My feelings for her is alternating between pity and annoyance. Pity because I know she's never truly happy with the kind of mindset that she has. And annoyance because she makes everything oh-so-gloomy. She has a victim mentality - I don't know why she feels like the world is always plotting against her. She's always suspicious, always defensive, I wonder if  she even gets a night of peaceful sleep. I pity her because I see how her mentality is destroying her, and closing the doors to possible happiness. In the same way, I realized just recently that I can't stand her and her negative mindset anymore. In fact, there was a point when I just altogether stopped listening to her complaints - sometimes I hear them, but I don't take them seriously anymore, too much garbage and too much emotional baggage to handle.

Some of our friends have also taken notice of her attitude, and I guess they've learned how to put up with it. No one has the courage to confront her about the problem. Once in the past, I already hinted to her how I saw and felt about her attitude, but I'm not sure if she got my whole point. Now, though, I can't help it - I can't restrain myself any longer. I am unable to maintain a stoic and neutral face when she starts with her litany of negative ideas. All I do is automatically shut down, choose not to listen and then focus my attention on something else. Because if I don't do this, I'd explode. I can barely contain my irritation. Ugh!

I don't know what to do. I can't vent out to any of my friends without sounding negative myself. And I've never been someone to talk about another person behind her back, except during certain circumstances when I strongly feel and see the need to. I am seriously running out of options right now. God help me.

◇ ◇ ◇ ◇

Written task
Rewrite the text about a friend's victim mentality from "My feelings for" to "baggage to handle.", changing each "annoyance" to "frustration".

Records
◇ ◇ ◇ ◇

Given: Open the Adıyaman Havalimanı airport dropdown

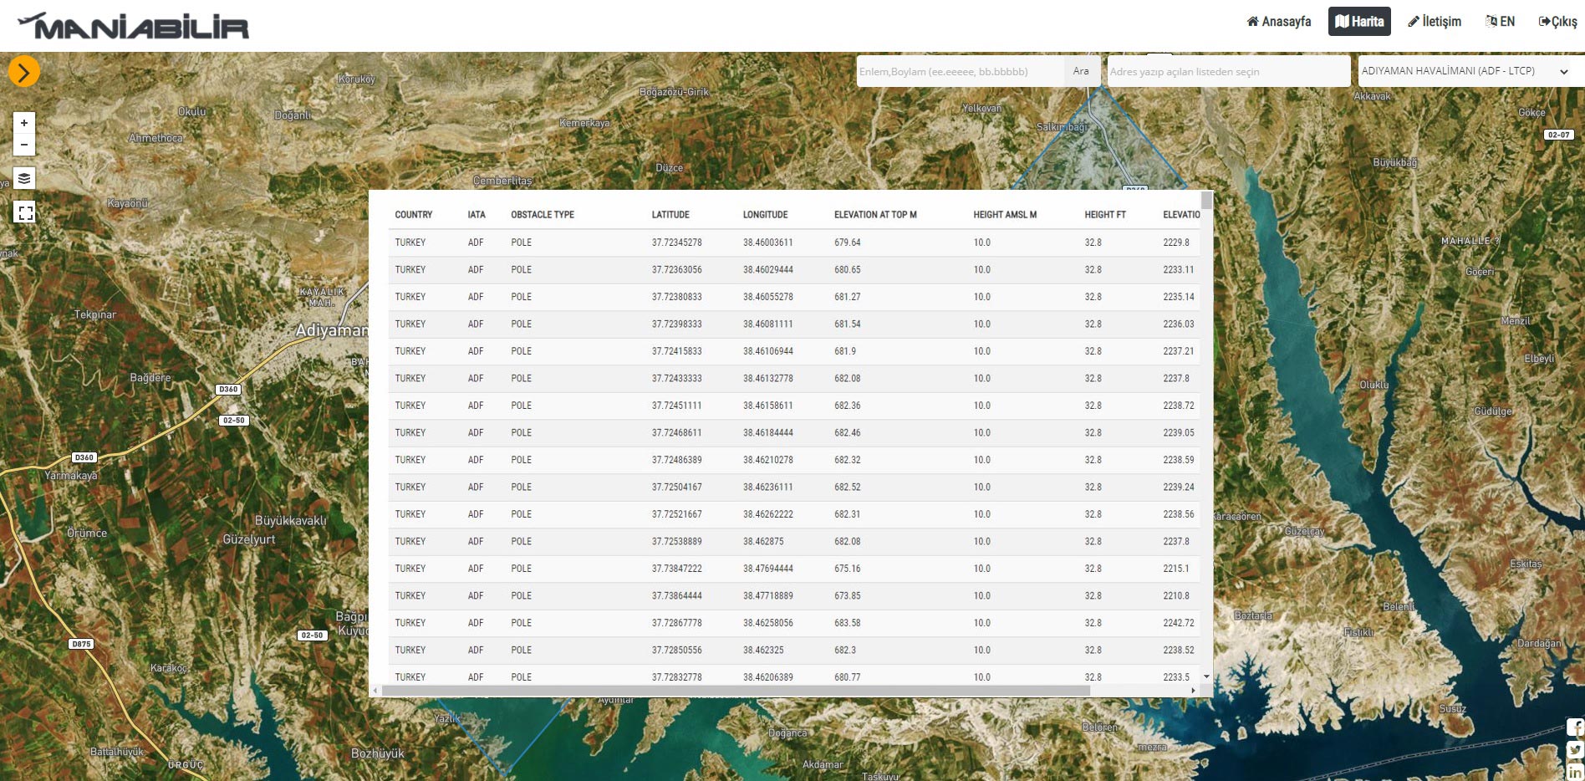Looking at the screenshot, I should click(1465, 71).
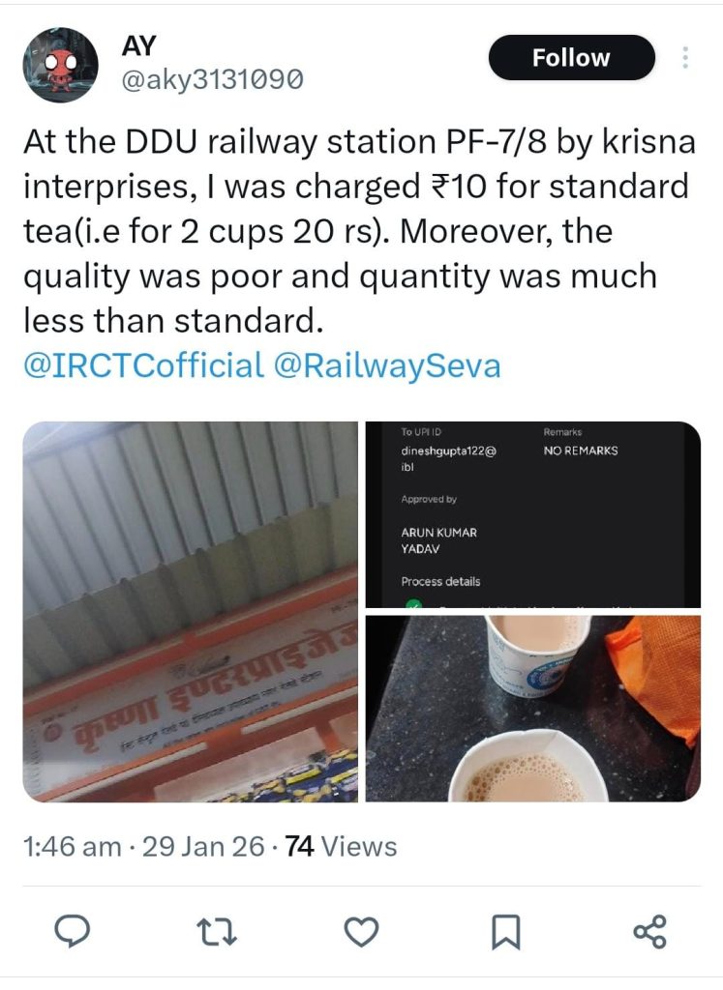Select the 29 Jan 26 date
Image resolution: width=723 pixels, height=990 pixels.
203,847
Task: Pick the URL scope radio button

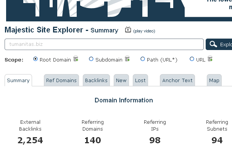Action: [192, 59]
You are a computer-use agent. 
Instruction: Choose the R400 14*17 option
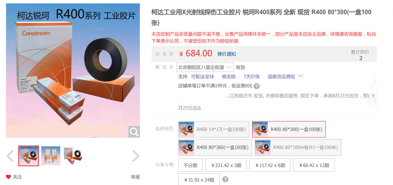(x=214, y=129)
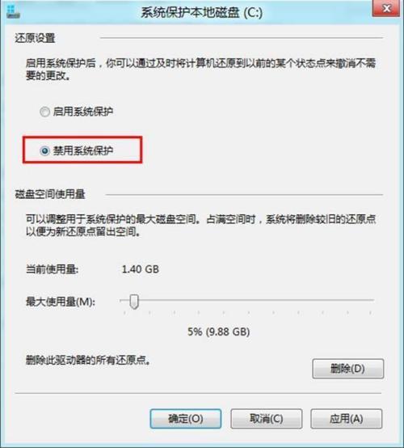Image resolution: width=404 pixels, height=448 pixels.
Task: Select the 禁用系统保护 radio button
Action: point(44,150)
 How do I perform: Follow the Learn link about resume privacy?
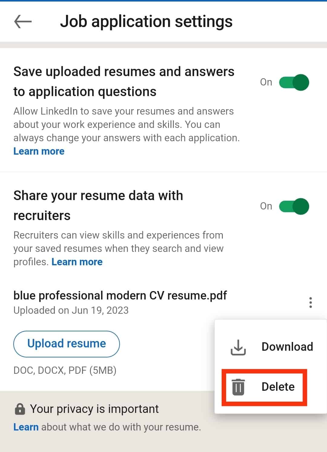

◇ ◇ ◇ ◇

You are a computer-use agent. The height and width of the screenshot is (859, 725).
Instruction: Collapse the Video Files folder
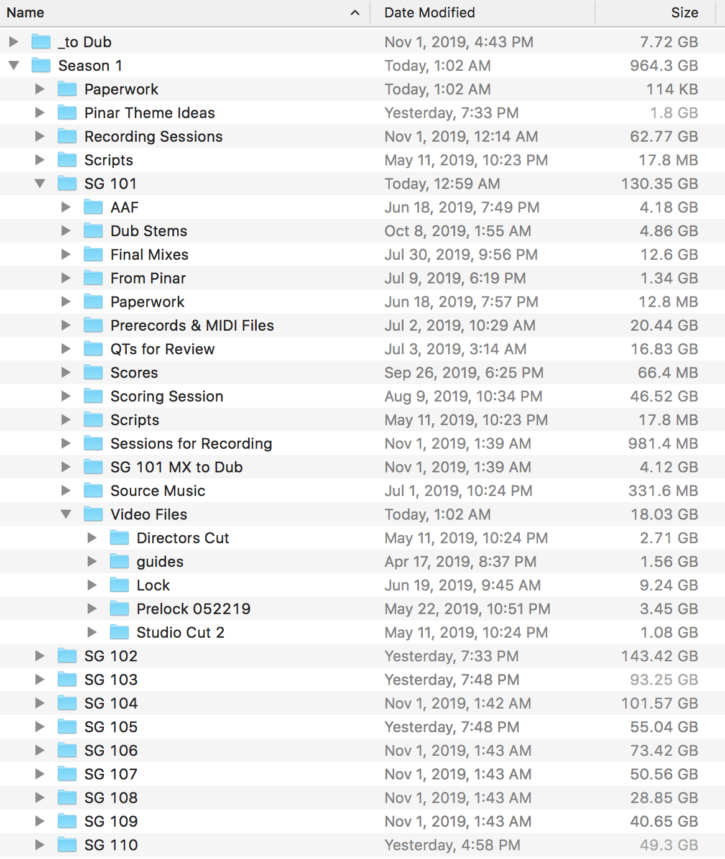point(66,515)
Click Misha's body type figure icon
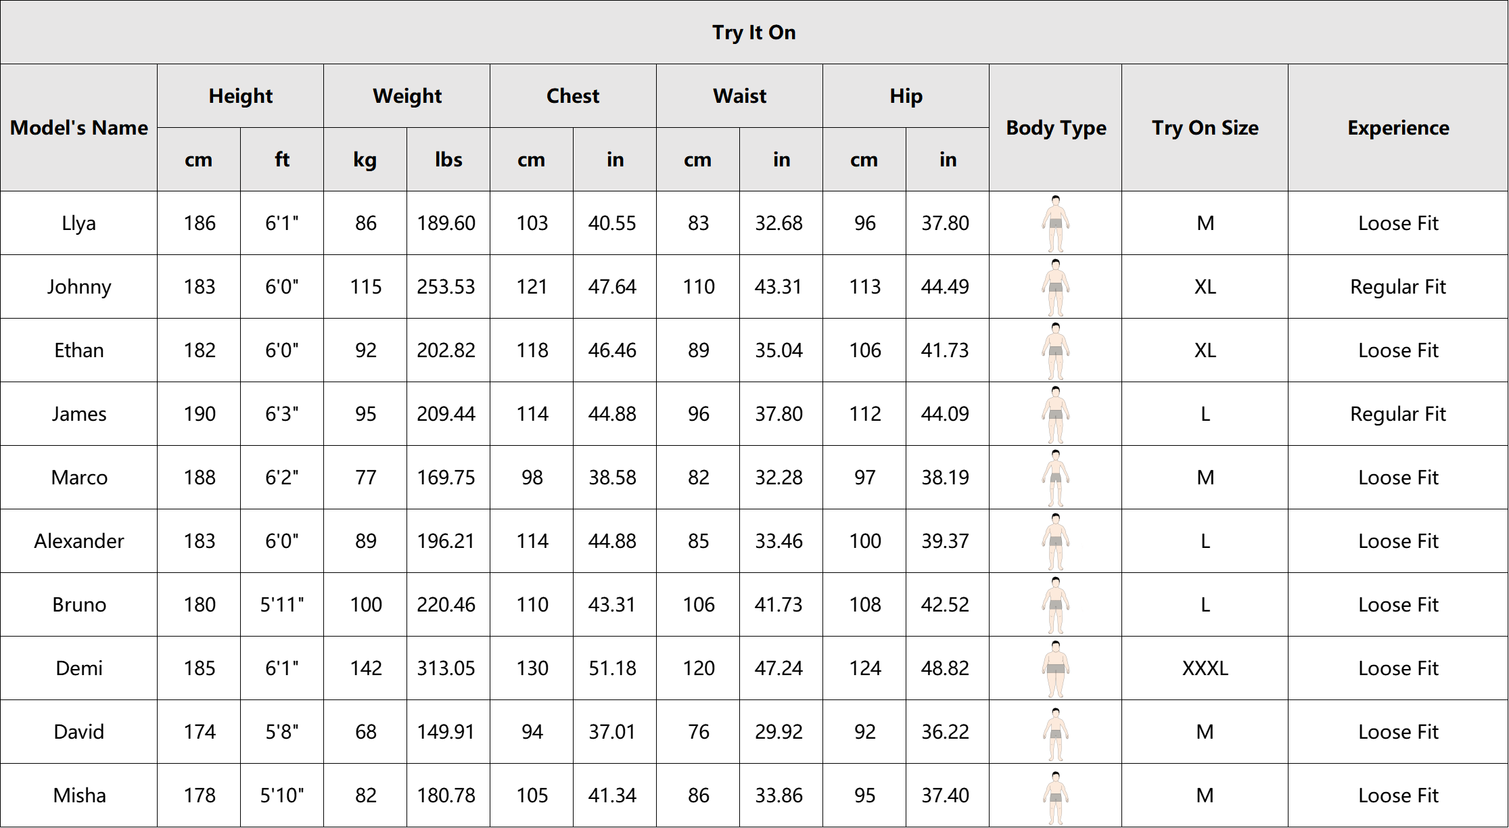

◇ ◇ ◇ ◇

Result for this task
My feelings for her is alternating between pity and frustration. Pity because I know she's never truly happy with the kind of mindset that she has. And frustration because she makes everything oh-so-gloomy. She has a victim mentality - I don't know why she feels like the world is always plotting against her. She's always suspicious, always defensive, I wonder if  she even gets a night of peaceful sleep. I pity her because I see how her mentality is destroying her, and closing the doors to possible happiness. In the same way, I realized just recently that I can't stand her and her negative mindset anymore. In fact, there was a point when I just altogether stopped listening to her complaints - sometimes I hear them, but I don't take them seriously anymore, too much garbage and too much emotional baggage to handle.